Même si leur village n’existe plus, ceux qui exerçaient le rôle de chef de la communauté dans leur région d’origine continuent à le faire ici, dans le camp de réfugiés. « À Flatari cohabitent quatre groupes ethniques différents. Les Pel, les Kanembou, les Boudouma et les Arabes », continue Usuman. « Les chefs de village contrôlent qu’il n’y a aucun problème entre les différents groupes ethniques et, en cas d’affrontements, s’en remettent au chef de canton ».

Sael Saidu a 56 ans et, chez lui, à la frontière avec le Nigeria. Il était le chef du village. Aujourd'hui, même s’il ne sait pas ce qu’il reste de son petit village ayant été conquis par Boko Haram, à des dizaines et des dizaines de kilomètres de là, son peuple continue à le considérer comme un guide. Au cours du long périple qui l’a amené jusqu’ici, il avait avec lui, en plus de ses deux épouses et de ses neuf enfants, toutes les personnes qui composaient sa communauté. « Nous avons marché pendant des jours et des jours, » me raconte-t-il, sous le soleil brûlant d’un milieu de matinée. « Nous ne nous sommes arrêtés que lorsque nous avons aperçu aux loin les forces militaires de l’armée et nous avons compris que nous étions en sûreté. » Lui et sa communauté se trouvent ici depuis trois ans. « C’est une vie difficile. La chose qui me manque le plus, ce sont mes animaux. Alors, j’étais éleveur. Sans eux, je n’ai plus rien » et, pourtant, quand je demande s’il envisage de pouvoir jamais retourner chez lui lorsque l’urgence liée au terrorisme aura pris fin, il secoue la tête avec décision. « La pauvreté est terrible, ici nous dépendons de l’aide humanitaire », poursuit-il, « mais le voyage jusqu’ici a été vraiment trop fatigant. » Il fait une pause, en soulignant ce trop comme s’il essayait d’expliquer le poids insupportable de ces jours, sans eau ni nourriture. « Nous sommes ici pour rester. »

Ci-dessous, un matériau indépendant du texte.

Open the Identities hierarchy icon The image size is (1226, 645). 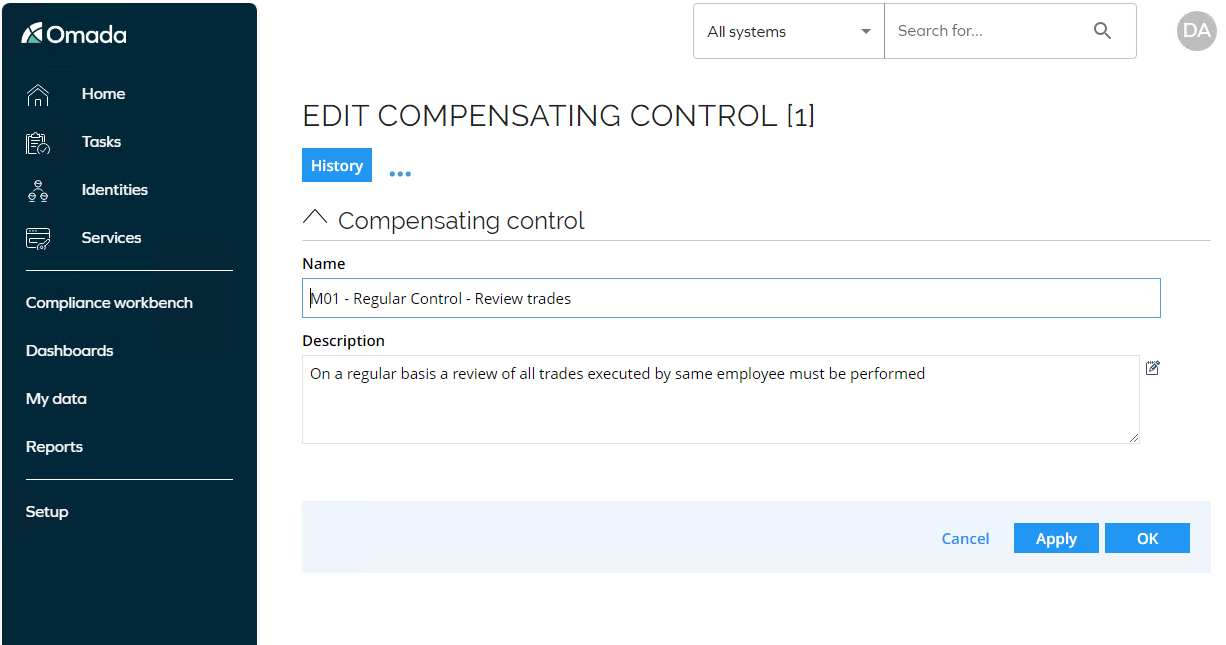[x=38, y=191]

C’est la volonté commune des personnes qui vivent à Flatari. « Pour beaucoup, le camp de réfugiés représente un changement de perspective important », explique Freddy, en réfléchissant sur les différents aspects que cette plaine sablonneuse peut revêtir pour les réfugiés. Pour beaucoup d'entre eux, c’est une sorte de purgatoire dans lequel ils sont contraints de traîner les blessures très profondes provoquées par Boko Haram, pour d'autres, un véritable point de départ. « Beaucoup de ces gens vivaient dans des localités éloignées et isolées. Se trouver pour la première fois près d’une agglomération, rencontrer des personnes différentes, avoir accès à l’école sont autant de choses qui modifient le sens que prend leur vie, en particulier pour les jeunes enfants ». Même Usuman me dit que jamais, au grand jamais, il ne reviendra sur ses pas

« Ici, nous nous sentons en sécurité. Même s'il n'y avait plus le danger du terrorisme, je ne retournerais jamais dans mon village. À Flatari, il y a une école. Nous sommes analphabètes, mais maintenant nos enfants sont en train d’apprendre ».